IWMI was founded in 1985 as an irrigation research institute and later expanded its activities to explore more broadly how the needs of various water users could be met to help alleviate poverty, protect the environment and improve food security. IWMI currently employs over 300 staff and has regional offices in 10 countries.

In Ethiopia the institute has worked actively since 2005 with many partners in the water sector to address such pressing issues such as identifying and working towards solutions that will improve food security through better and more efficient use of water at the landscape scale. Some key achievements have been brought about by increasing the dialogue between government ministries’, NGO’s, practitioners and researchers at local, national and international levels. A good example of this was the co-organised and hosted workshop held at IWMI yesterday as part of the World Water Day celebrations.

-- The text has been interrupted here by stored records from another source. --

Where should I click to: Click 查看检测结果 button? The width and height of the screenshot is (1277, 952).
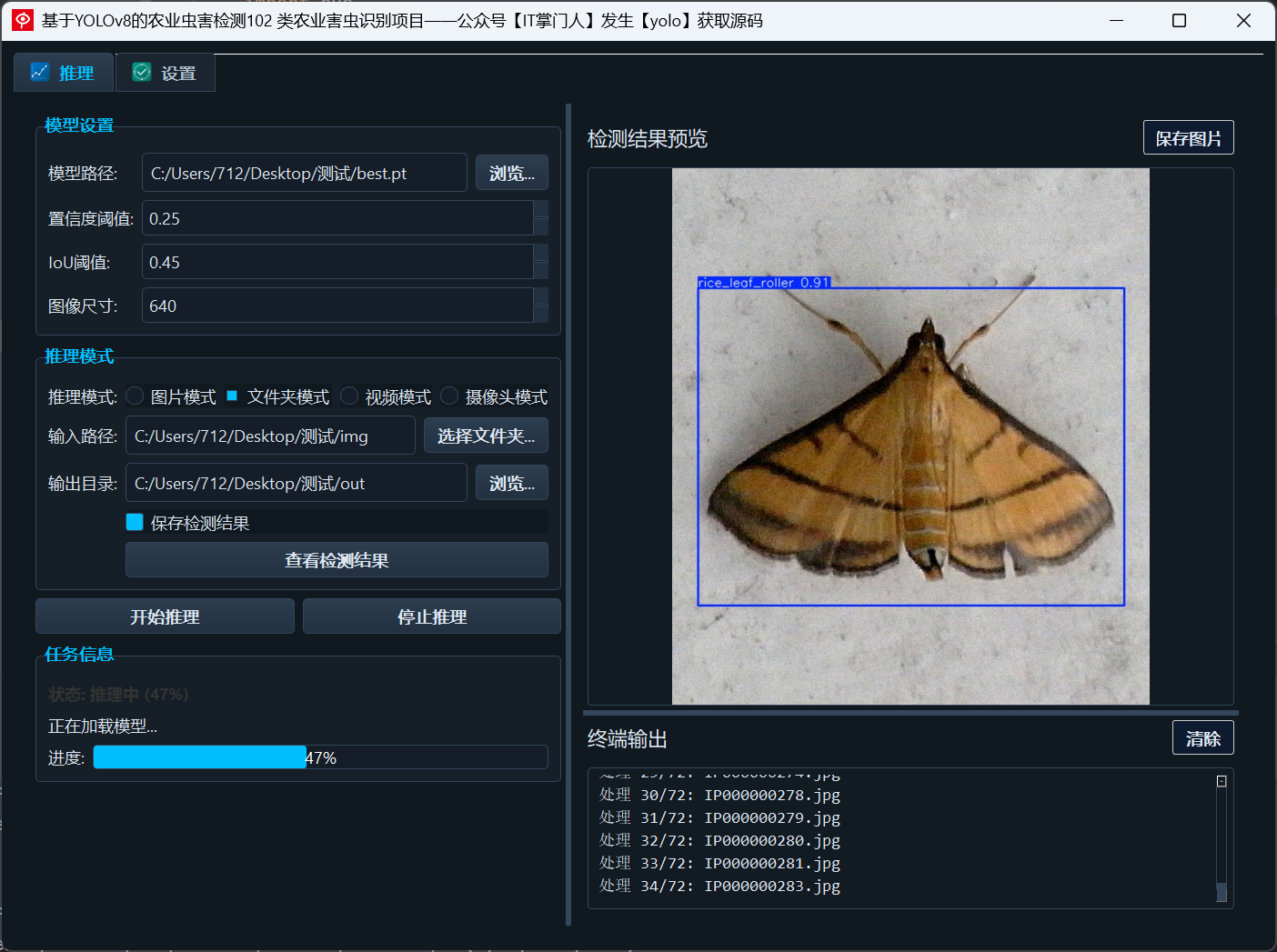tap(337, 560)
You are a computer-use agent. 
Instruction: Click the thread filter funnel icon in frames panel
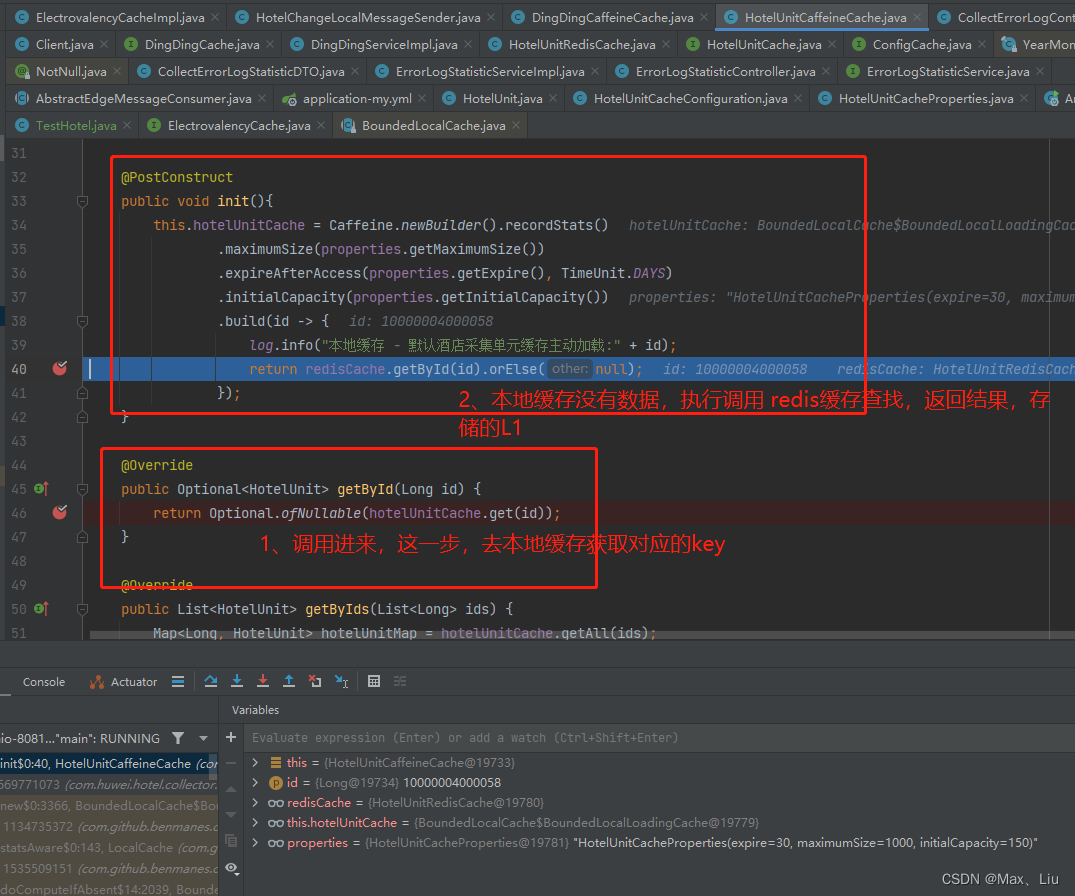(x=178, y=738)
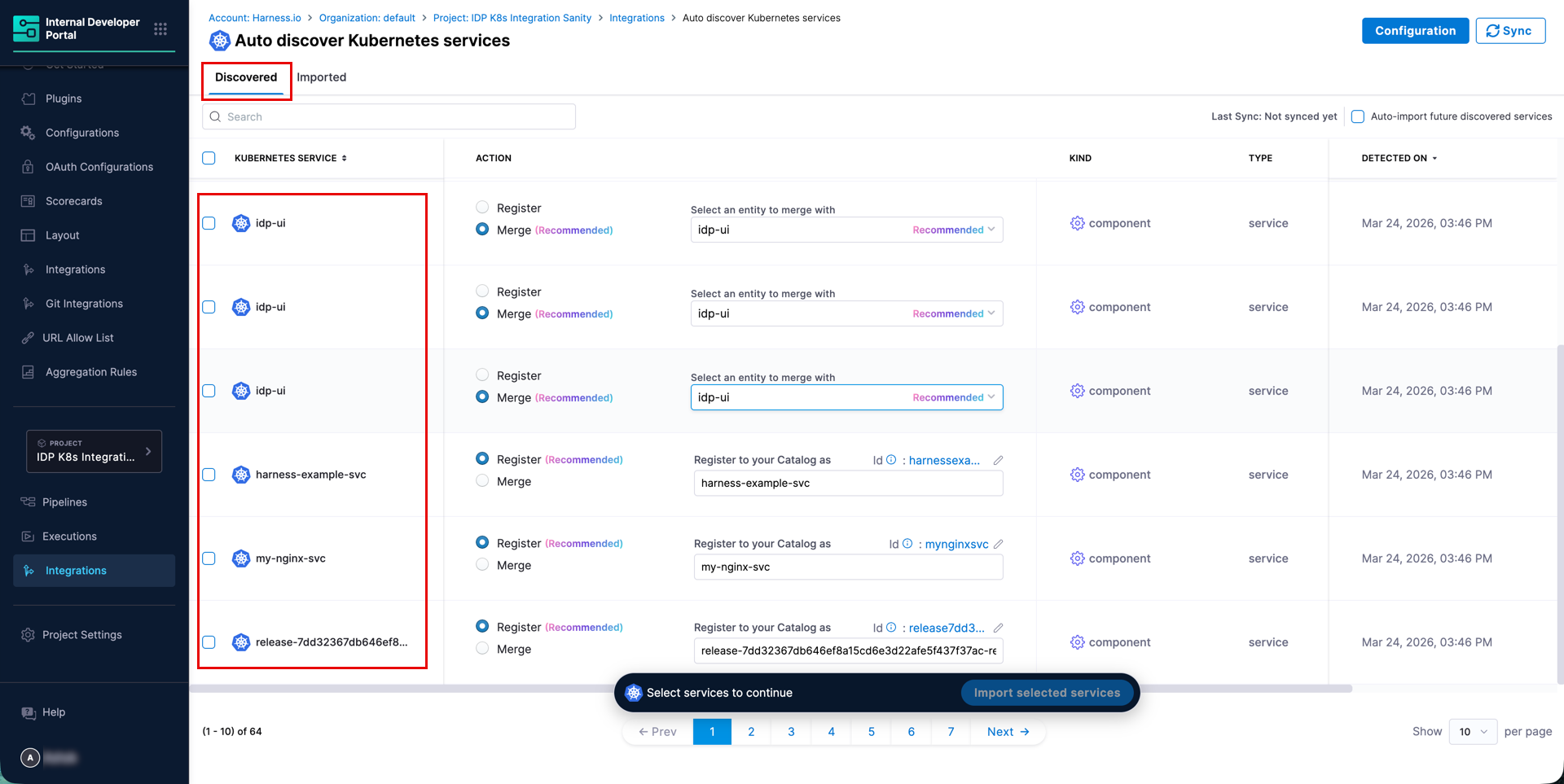Click the Help icon in sidebar
The width and height of the screenshot is (1564, 784).
[x=29, y=712]
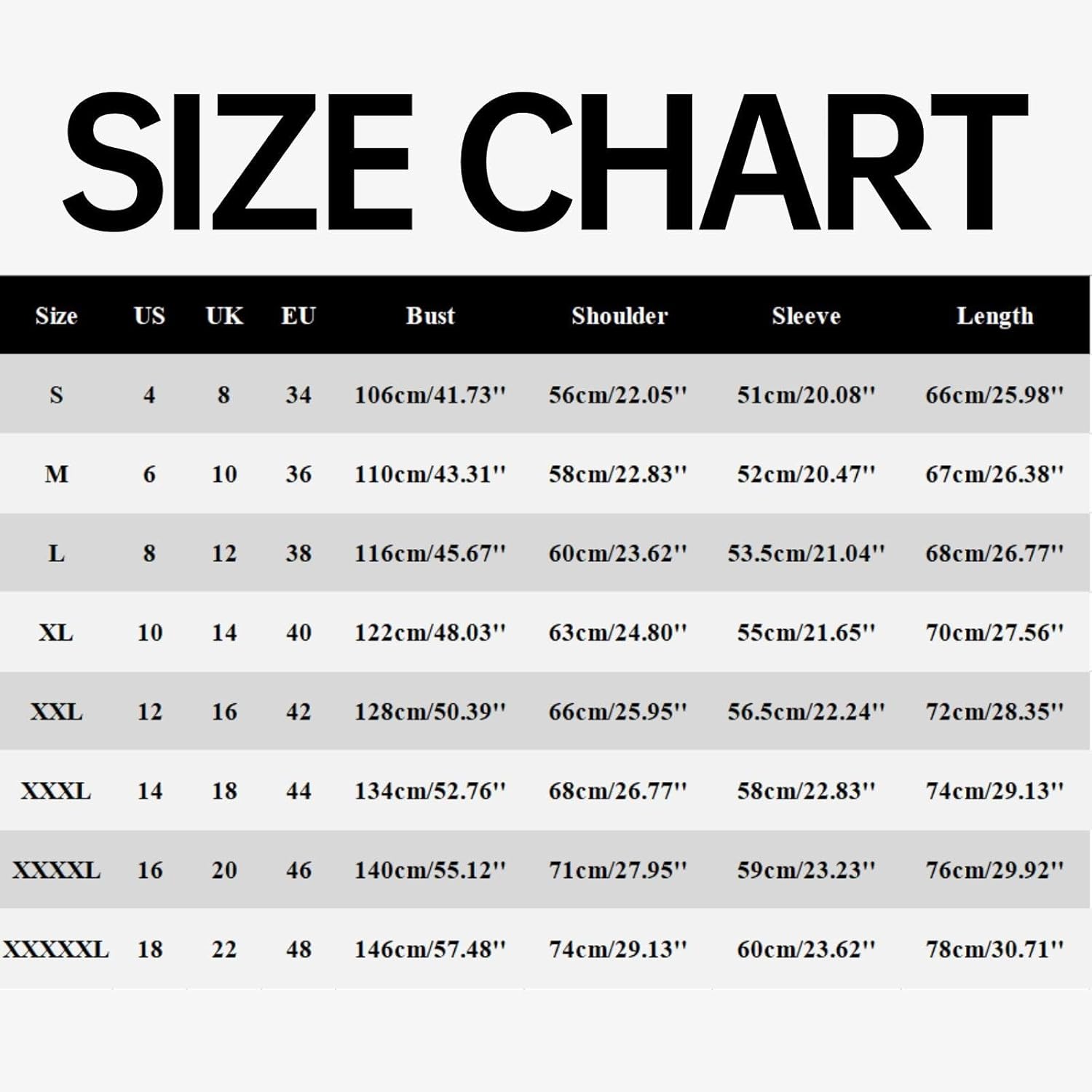Click the shoulder value 68cm/26.77''

[x=617, y=791]
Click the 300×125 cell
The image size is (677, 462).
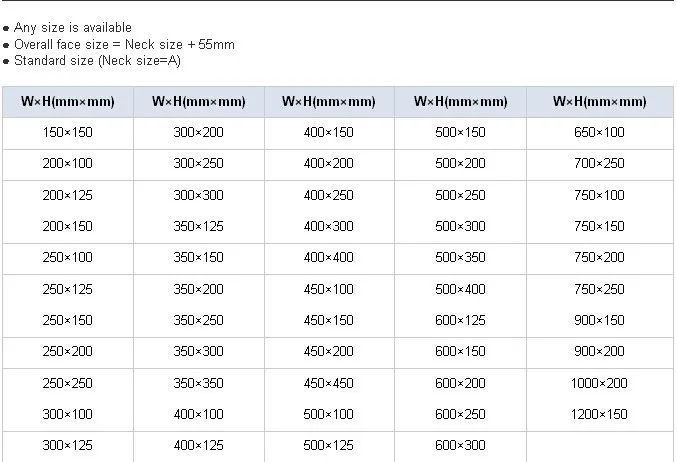coord(67,445)
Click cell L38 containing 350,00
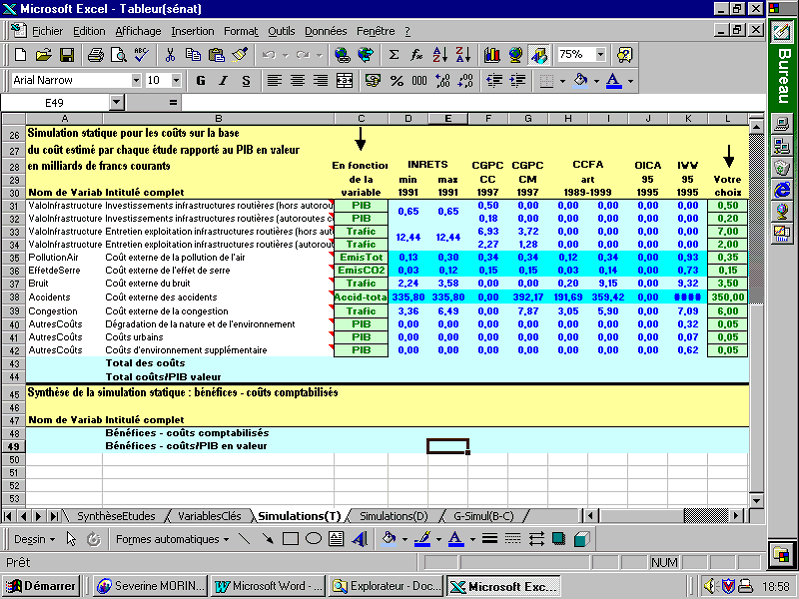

“Our work in Ethiopia and in particular the Nile Basin is a great example of why IWMI has been recognised in this way,” said Dr. Simon Langan, head of the East Africa office. “We are especially proud of the numerous researchers who have worked directly with us and gone on to develop their careers in water management and policy. This investment in local talent is one of IWMI’s most valuable contributions to water management in East Africa”

The Stockholm award committee praised IWMI’s work as having led to ‘new policies and investments in agriculture that have not only enabled more productive use of water, but have enhanced food security, economic development and environmental health around the world.’

Welcoming the award, the minister for Water and Energy, His Excellency Ato Alemayehu Tegenu said, “I heartily congratulate the board and staff members of IWMI for this well-deserved accolade. Ethiopia is proud to be the host to a leading global institution like IWMI and it clearly demonstrates that our scientists, in partnership with their international colleagues, are at the cutting edge of new thinking on water management.”

The prize will be presented to Dr Chartres this coming August during World Water Week in Stockholm, Sweden.

The announcement of the award came on World Water Day (22 March), which is also the launch date for a new global campaign to bring people together to develop water solutions that create jobs, grow more food, keep us healthy and protect nature – see www.RipplesOnWater.org. The Ripples on Water campaign will be launched in Sri Lanka through a unique coming together of art, science and development with a laser and water dance spectacular.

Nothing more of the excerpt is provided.